To her relief, he remained on the bed. “I have never seen you in a bonnet, never seen you wear a single item of jewelry, never seen you in a dress that wasn’t five years out of fashion.”
“What has that to do with anything?” She picked up her hairbrush, and lest she throw it, started swatting at her hair.
“Sophie, I cannot help but think you should take more time with this decision.”
He did move off the bed, then, and Sophie flipped her hair over the other shoulder so she wouldn’t have to look at him.
“Time will only make it harder on both of us. It’s been little more than a week, and already I grow confused about what should be a simple decision.”
He was close enough that she could catch a whiff of the bergamot scent of him, close enough she could feel the tempting, muscular bulk of him looming near, and still she merely brushed her hair.
“I will wish you good night, then, Lady Sophia.”
She paused and peered up at him. “I do not need to be Lady Sophia to you when we are private.”
“Yes, you do.”
He leaned down and kissed her forehead, lingering near for so long Sophie was tempted to throw her arms around his neck and beg him to stay, to hold her, to love her, to talk her out of this awful decision regarding Kit.
“Sweet dreams, Lady Sophia. I will be about your errand directly after breaking my fast.”
And then he was gone, and Sophie had no one to talk her out of anything, not even the errand of placing her wonderful baby in the care of complete strangers.
Sixteen
“I thought you’d be gone to Morelands by now.”

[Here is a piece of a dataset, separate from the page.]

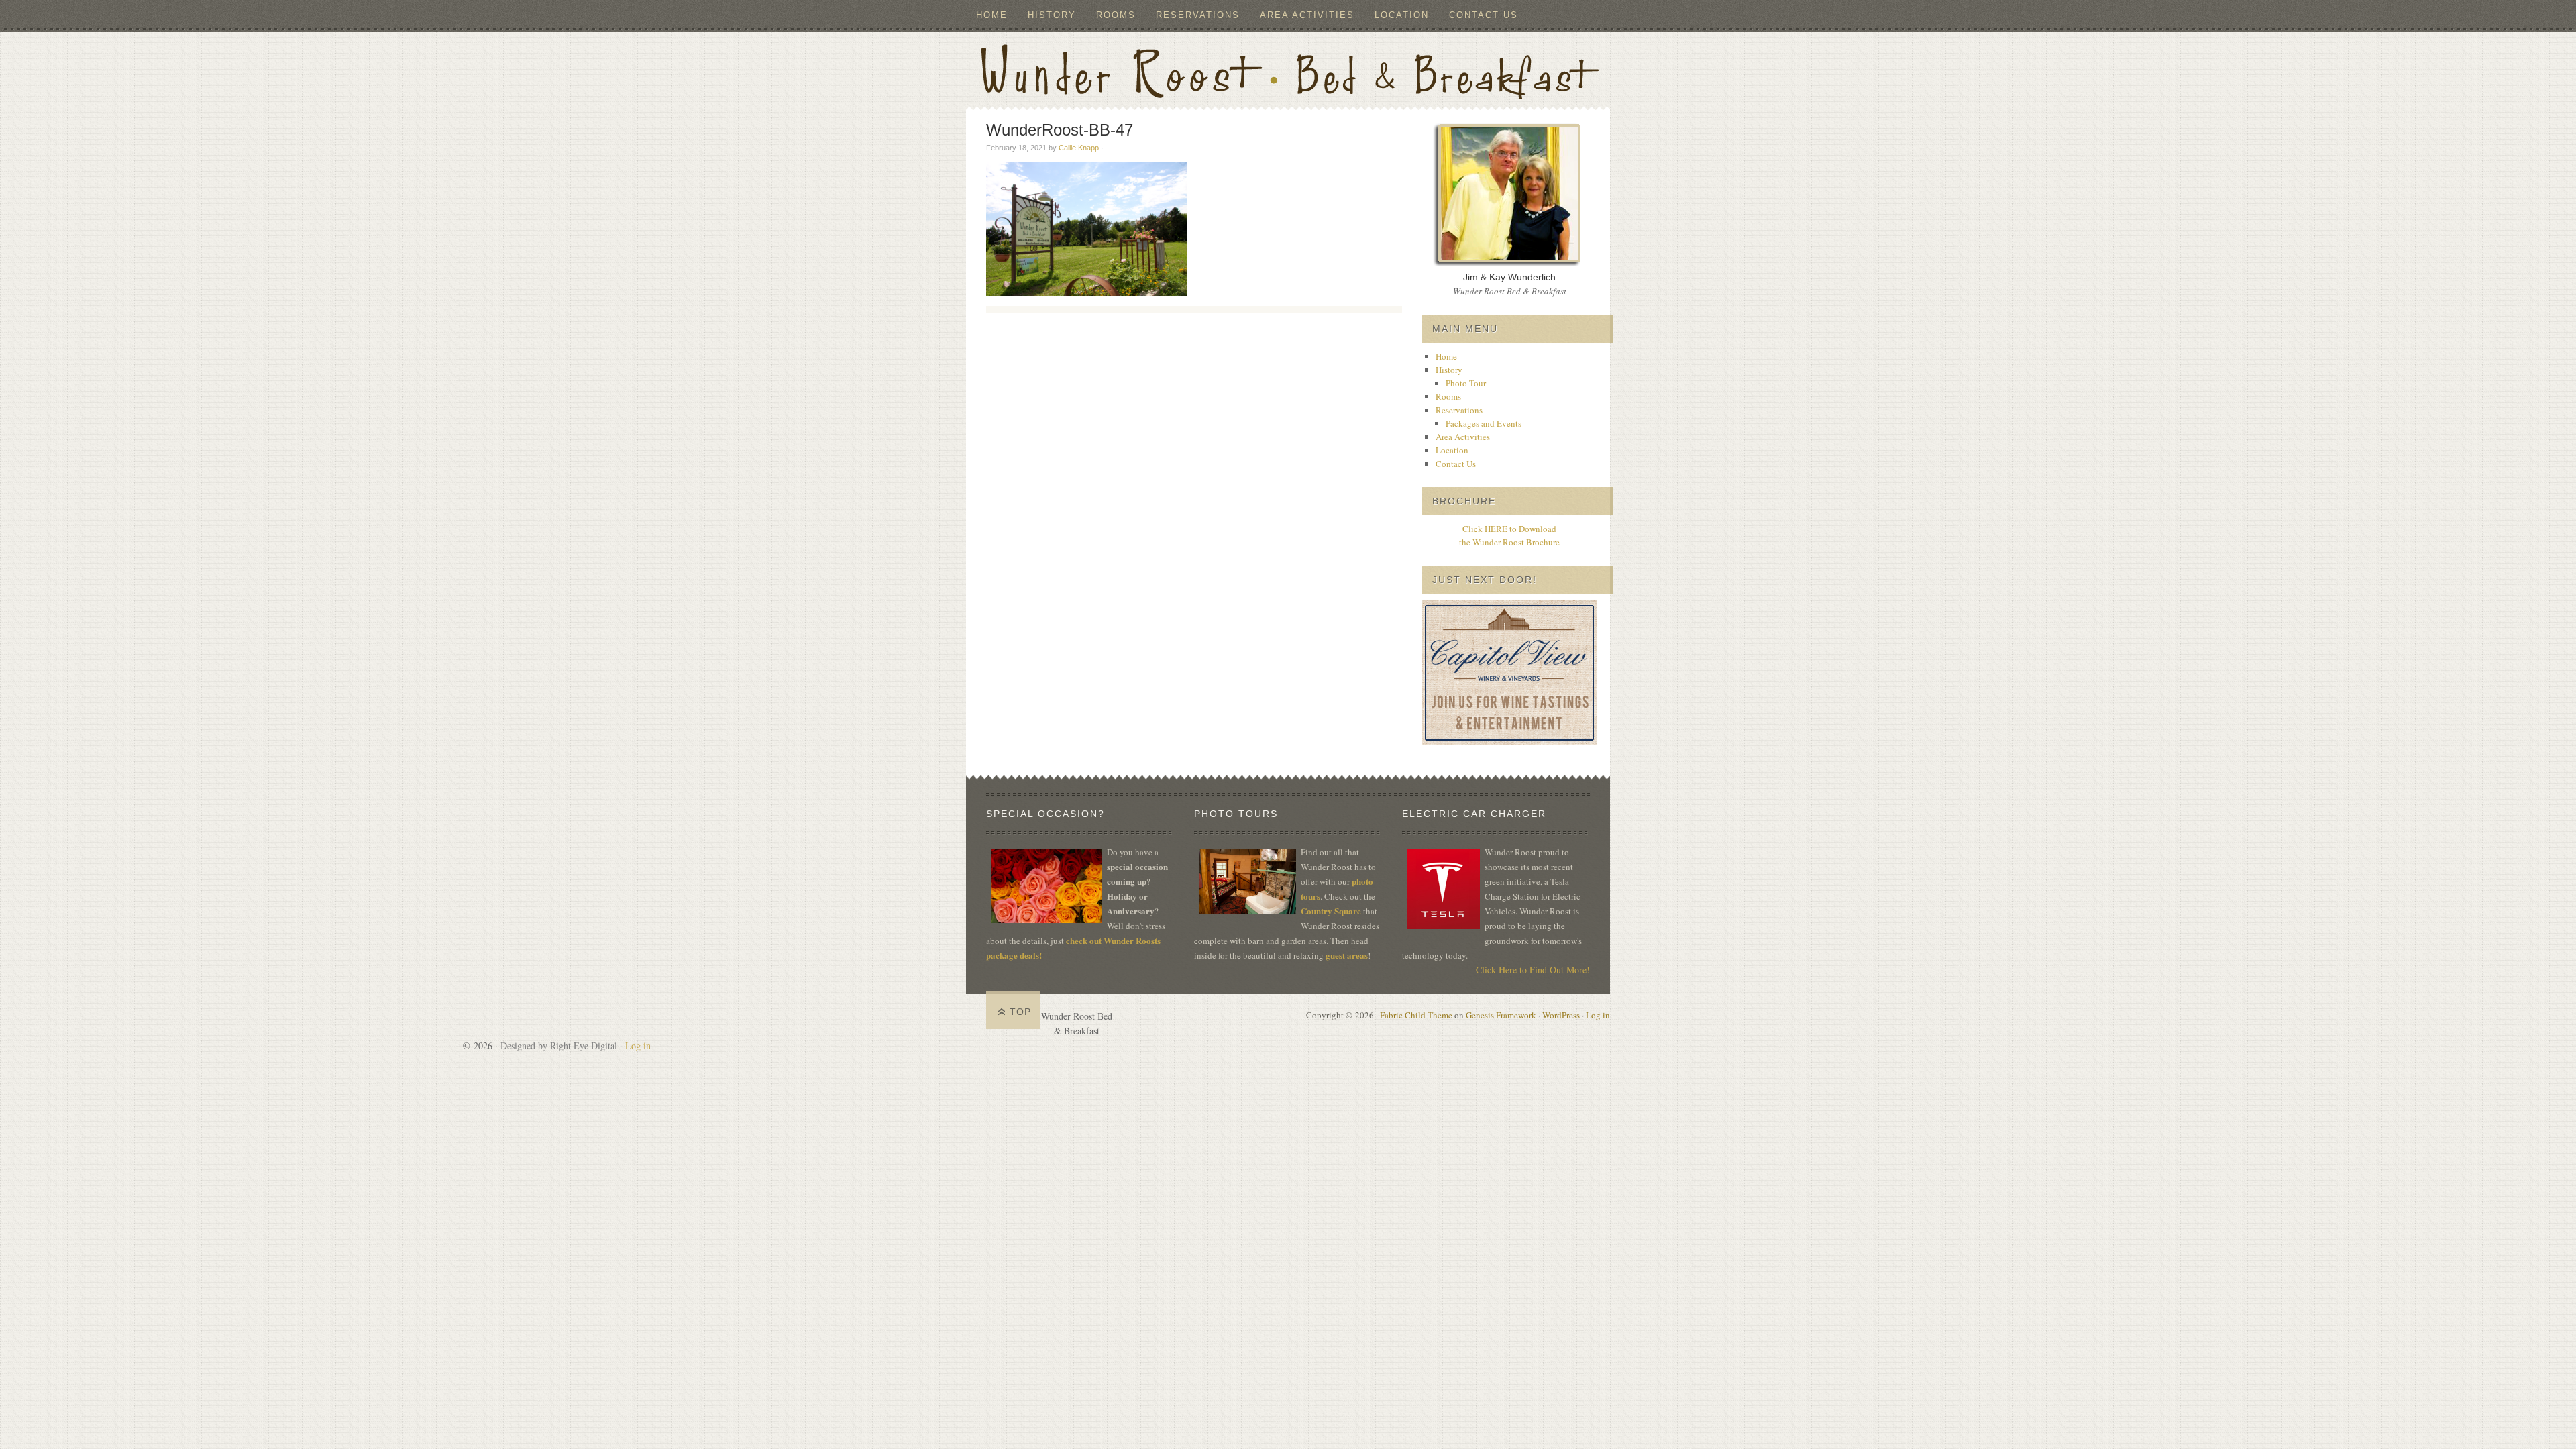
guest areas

Vim stood in the doorway to Sophie’s sitting room, watching as she played on the floor with a smiling Kit. They made such a lovely picture, thoroughly enthralled with each other, a picture no amount of practical reasoning could convince Vim should be drawn for Kit with any other family.
“I was outvoted,” Sophie said, picking up the baby and getting to her feet. “Valentine must tune the piano, St. Just is dickering with your uncle over the mare, and Westhaven is claiming certain unmentionable parts are not up to another ride in the cold without soaking them for a bit first.” She paused in her recitation and met his gaze. “Well?”
“The Harrads were from home.” The relief in her eyes was painful to behold. “They’ll be back this afternoon.”
And then the dread again. She cuddled the baby closer and kissed his ear. Kit turned to swing his little paw at her, but Sophie drew back, only to kiss his ear again when he dropped his hand.
“That child likes to play.” And Sophie adored to play with him, to lavish love and attention upon him.
“He’s been singing today, as well,” she said, taking a seat on the sofa with the infant. “Wonderful baby songs, odes to his toes, madrigals to his knuckles. I wonder when he’ll begin to speak. Mrs. Harrad will no doubt know such things.”
She was Lady Sophia this morning, a woman with no recollection of the glorious intimacies they’d shared. A duke’s daughter determined on her cause. He sat beside her, missing plain Sophie Windham with a fierce ache.
“The livestock look well fed, the fences are in good repair, the chicken coop is snug, and the house looks tidy and spruce. The windows are clean, the woodboxes are full, the porch is swept, and the walkway has been shoveled clear of snow. I hope this disappoints you as much as it did me.”
She gave him a puzzled look.
“Sophie, I would foster the boy here, except my aunt and uncle are surrounded by the oldest domestics this side of the Flood, my aunt is growing vague, and my uncle can’t keep track of the valuables. I will not be here enough to matter, and that is no situation to leave a child in.”
“I meant to ask you about that.” She bundled the child into a receiving blanket then folded a second, heavier blanket around the first. “Will you show me your portrait gallery?”
“Of course.” But why would she want to see a bunch of old paintings, and what exactly was she going to ask him about?